Beyond the 'big red blob': UBS sees future in data mesh for analytics

- Joanna Wright
- 09 Jun 2022

If you work for a large financial firm, it’s safe to assume that your data architecture is probably what UBS Group CTO Rick Carey calls a “big red blob.”

Like many technologists whose job it is to explain complex concepts to businesspeople, Carey employs some neat formulations, many of which, one senses, have attained the status of in-jokes at UBS.

The “big red blob” quip derives from illustrations in internal slide presentations in UBS’s official colors—the Swiss bank’s logo is black and red. Carey uses the phrase as shorthand for the kind of centralized, monolithic data architectures with which large enterprises have for decades tried to consolidate the data they take in from numerous sources.

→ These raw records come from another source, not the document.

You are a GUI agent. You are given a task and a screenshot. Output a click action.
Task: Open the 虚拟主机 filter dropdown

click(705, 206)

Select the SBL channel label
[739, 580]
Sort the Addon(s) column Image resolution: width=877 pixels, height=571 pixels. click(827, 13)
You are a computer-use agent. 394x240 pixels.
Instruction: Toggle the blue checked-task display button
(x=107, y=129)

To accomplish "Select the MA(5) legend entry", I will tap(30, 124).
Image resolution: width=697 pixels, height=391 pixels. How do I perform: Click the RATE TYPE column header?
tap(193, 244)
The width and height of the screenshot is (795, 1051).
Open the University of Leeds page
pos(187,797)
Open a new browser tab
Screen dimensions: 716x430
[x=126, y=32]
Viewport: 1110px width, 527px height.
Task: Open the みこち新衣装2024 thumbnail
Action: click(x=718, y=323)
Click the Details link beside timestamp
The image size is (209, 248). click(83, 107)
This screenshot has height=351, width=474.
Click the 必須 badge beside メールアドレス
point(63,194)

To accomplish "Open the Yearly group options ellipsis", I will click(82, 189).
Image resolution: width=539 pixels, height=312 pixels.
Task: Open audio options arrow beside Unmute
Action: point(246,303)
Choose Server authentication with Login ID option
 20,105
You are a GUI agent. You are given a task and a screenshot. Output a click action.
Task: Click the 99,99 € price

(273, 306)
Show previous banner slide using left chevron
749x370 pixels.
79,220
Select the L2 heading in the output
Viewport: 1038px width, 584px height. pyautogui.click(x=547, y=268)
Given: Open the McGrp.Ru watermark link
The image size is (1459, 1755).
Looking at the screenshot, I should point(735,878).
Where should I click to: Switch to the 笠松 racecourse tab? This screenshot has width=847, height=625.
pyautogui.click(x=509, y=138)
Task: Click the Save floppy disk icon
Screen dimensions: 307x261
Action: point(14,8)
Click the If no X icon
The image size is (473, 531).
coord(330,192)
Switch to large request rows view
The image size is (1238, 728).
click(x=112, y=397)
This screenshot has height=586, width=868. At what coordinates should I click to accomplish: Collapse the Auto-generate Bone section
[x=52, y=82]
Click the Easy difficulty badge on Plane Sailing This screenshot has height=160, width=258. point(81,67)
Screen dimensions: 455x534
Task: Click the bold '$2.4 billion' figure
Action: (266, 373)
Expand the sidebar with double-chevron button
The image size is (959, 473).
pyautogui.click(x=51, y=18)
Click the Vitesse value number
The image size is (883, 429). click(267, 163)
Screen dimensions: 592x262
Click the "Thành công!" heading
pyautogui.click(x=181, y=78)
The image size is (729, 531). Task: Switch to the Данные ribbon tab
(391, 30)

These kinds of architectures will be familiar to WatersTechnology readers. Large organizations like banks and asset managers tend to employ various data warehouses and data lakes. Data warehouses are repositories of information standardized and managed for business purposes and fed by extract, transform and load (ETL) pipelines. The warehouse was succeeded by the concept of data lakes, a solution for the era of big data—vast pools of unstructured and semi-structured data, from which users can develop machine learning and AI models, if they can effectively sift through and evaluate this raw data.

Various combinations and hybridizations of these architectures have become buzzwords, especially as organizations are increasingly shifting their entire estates to the cloud. But experts, Carey among them, say these centralized, monolithic constructs can no longer deliver value to enterprises as they scale.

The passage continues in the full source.